I first received an advance copy of Wendy Walker’s debut, ALL IS NOT FORGOTTEN, months before its summer publication date and immediately put it on the top of my TBR pile. Summer came and went, but it was not until a Friday afternoon in the late fall that I finally picked it up.
I believe that certain books need to be saved until we’re ready to experience them, until we can really appreciate and understand them. That Friday, I came home and then spent the entire weekend devouring it, staying up late into the nights reading just one more chapter. As I turned the final page, I sat on the edge of my couch, frozen. Then I picked up my phone and told everyone that they HAD to read it.
ALL IS NOT FORGOTTEN begins in the woods. Music is blaring in the background from a house party, one that 15-year-old Jenny Kramer had been attending. It is widely known that teenagers can be cruel, and this party was no different. After one too many shots, Jenny got sick, then ran into the woods to escape the humiliation. She didn’t know that someone had followed her until it was too late. “I have imagined her crawling, the inebriation hindering her coordination and the shock freezing time.” At the hospital, Jenny is given a controversial drug to erase the memory of the rape, but her parents soon learn that although the details are no longer in her mind, the physical and emotional repercussions can not be excised.
“Jenny. Do you want to remember what happened to you that night in the woods?”
We sit in on Jenny’s sessions with her psychiatrist, Dr. Alan Forrester, as they try to retrieve her stolen memories, delving deep into not only Jenny’s psyche, but that of her parents and Alan as well. In the end, we learn that not one of the characters is the person that they they present to the world. Everyone is hiding behind a screen, terrified that they will be found out.
The most interesting character is undoubtedly Alan.

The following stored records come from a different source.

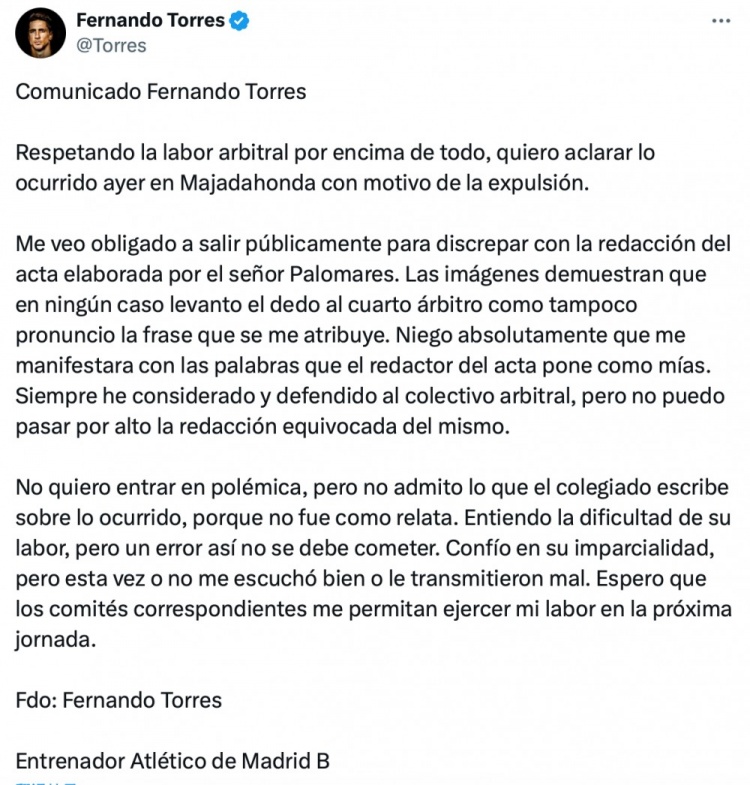Click the blue verified checkmark badge
The image size is (750, 785).
pos(239,21)
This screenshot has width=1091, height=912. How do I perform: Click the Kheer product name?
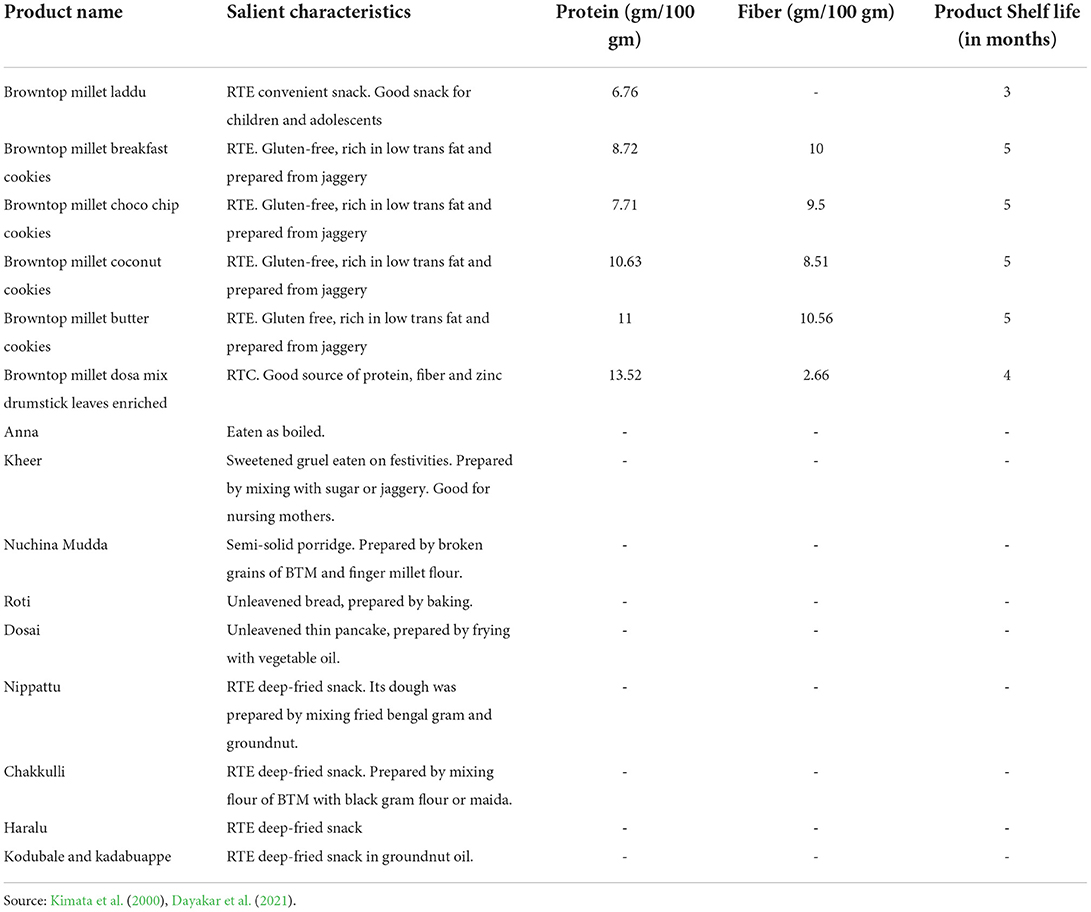pyautogui.click(x=22, y=462)
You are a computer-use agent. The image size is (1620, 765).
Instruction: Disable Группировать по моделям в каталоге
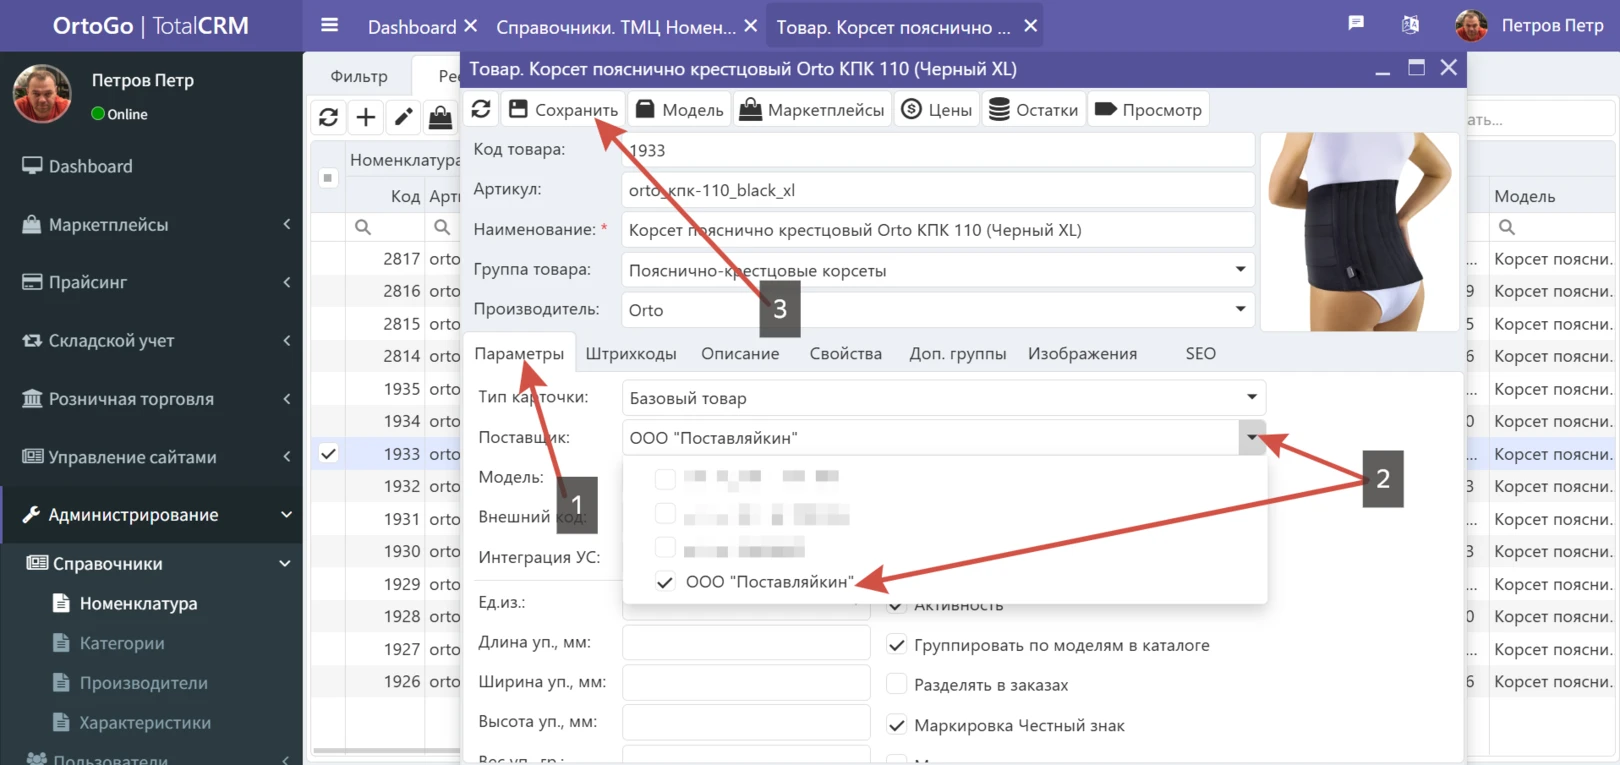(897, 645)
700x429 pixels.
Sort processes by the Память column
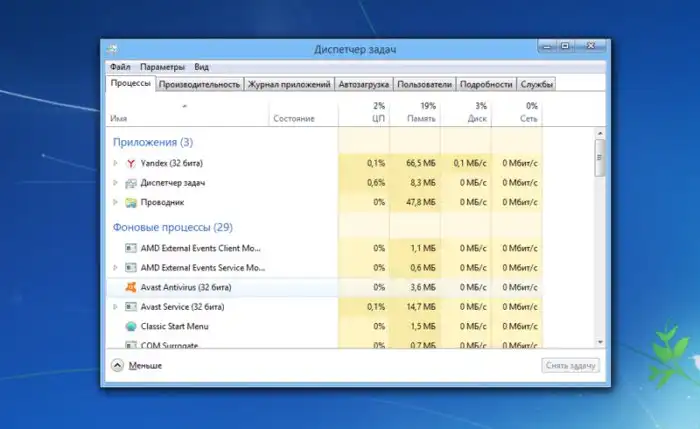click(420, 112)
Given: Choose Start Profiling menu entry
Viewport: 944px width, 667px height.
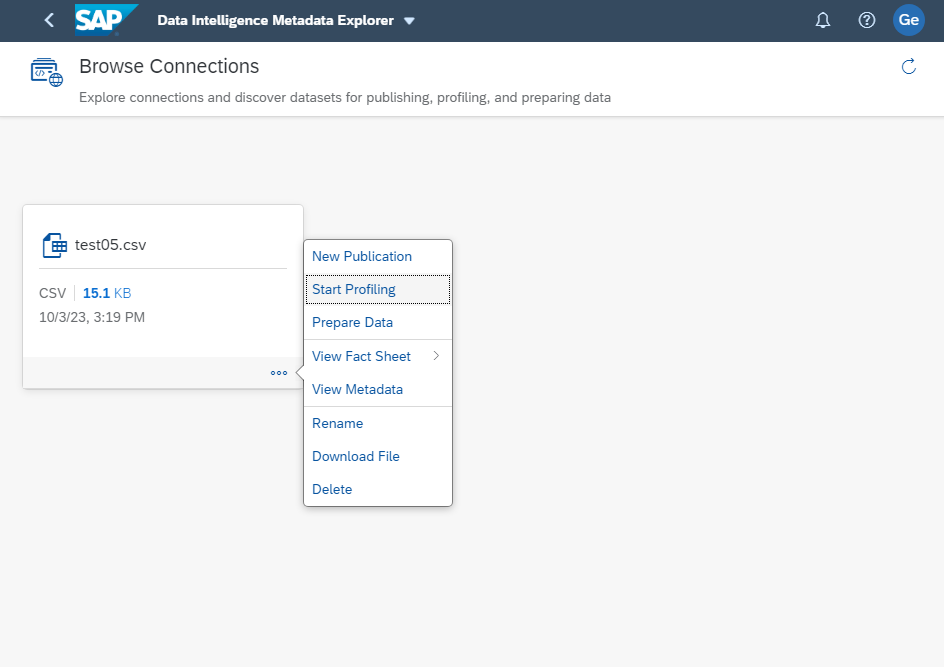Looking at the screenshot, I should [354, 289].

Because he is a psychiatrist, we trust his opinions and point of view, never doubting the truth and insight he possesses. Alan is far enough removed from Jenny and her family that he can see things they cannot, but at the same time he’s oddly invested—sometimes bordering on obsessed—not only with recovering Jenny’s memory, but with Jenny herself. The circumstances surrounding her rape strike a chord deep within Alan, which causes him to act out of fear. There’s a connection between Jenny and something in his past, but it’s not until the concluding moments that it is revealed.

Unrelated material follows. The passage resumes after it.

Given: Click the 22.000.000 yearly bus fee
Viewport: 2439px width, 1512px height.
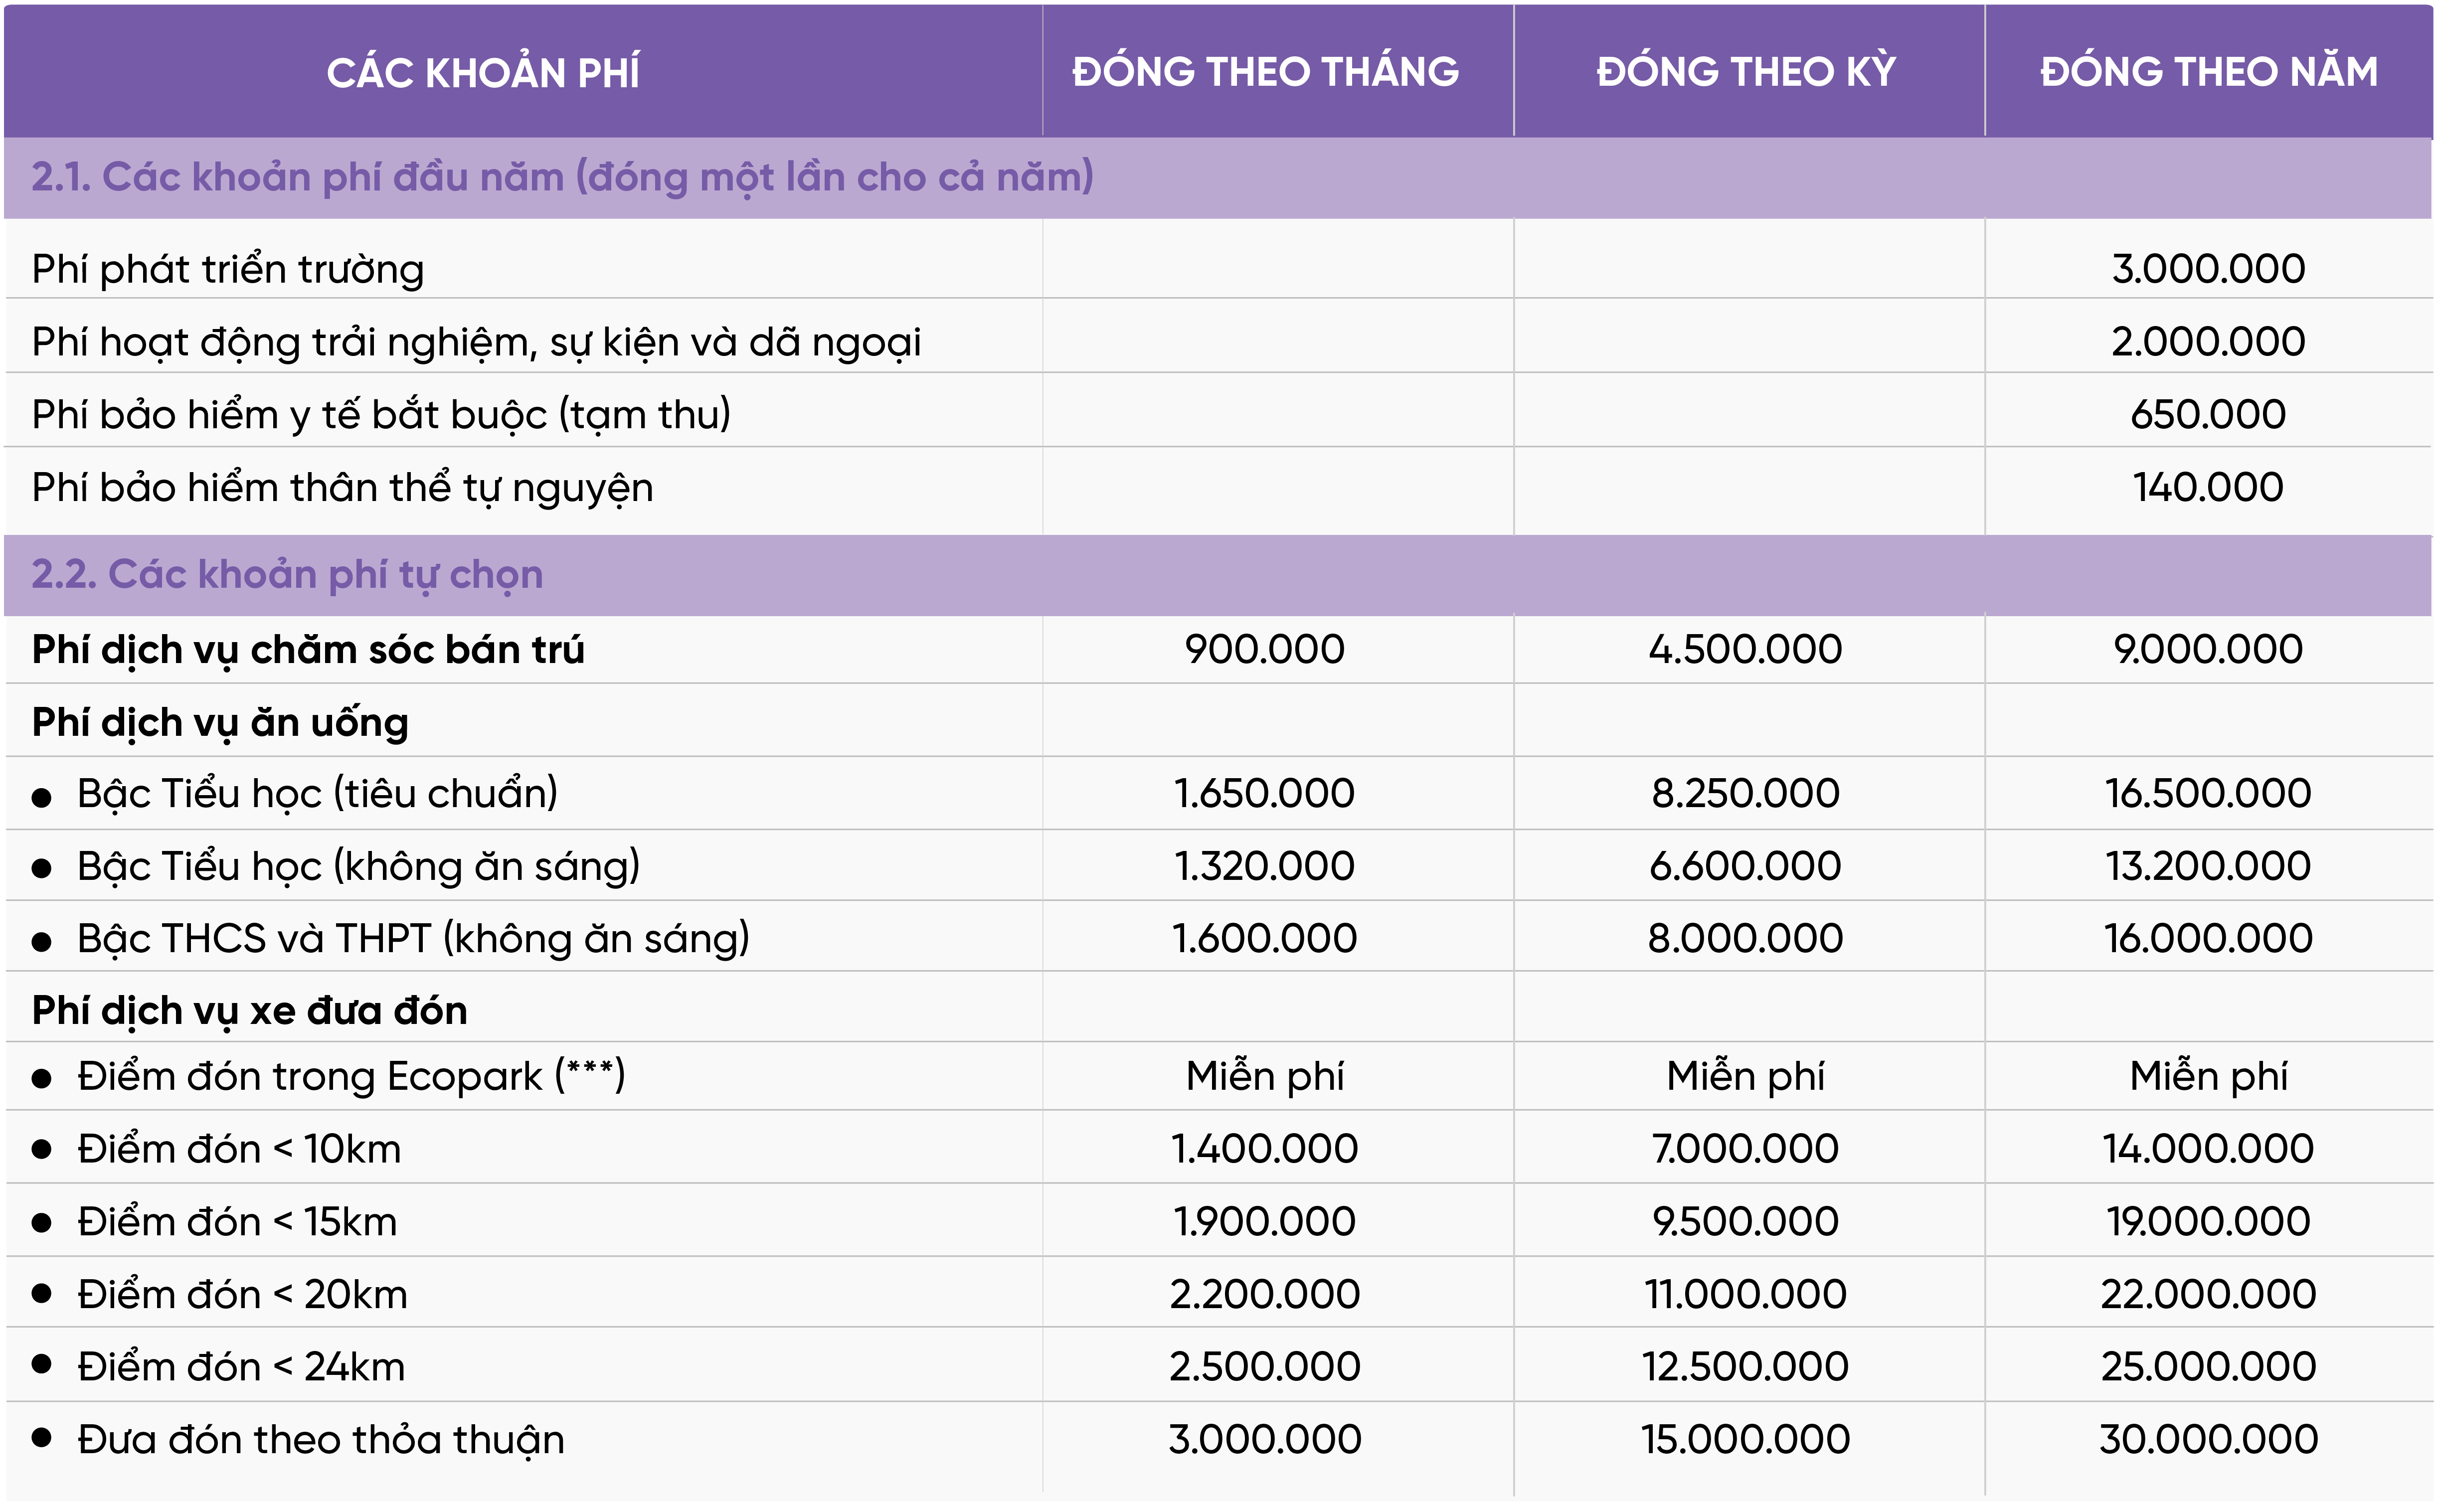Looking at the screenshot, I should coord(2208,1295).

What I love most about this novel is the psychology of it, the underlying way that it permeates your every thought. Many writers of psychological suspense try this feat, but few actually succeed in doing so. Walker’s descriptive prose has the same subtleties as that of authors like Tana French and S.J. Watson. Having the privilege of working in the industry, I read a lot of books—but to find one this exceptional is rare.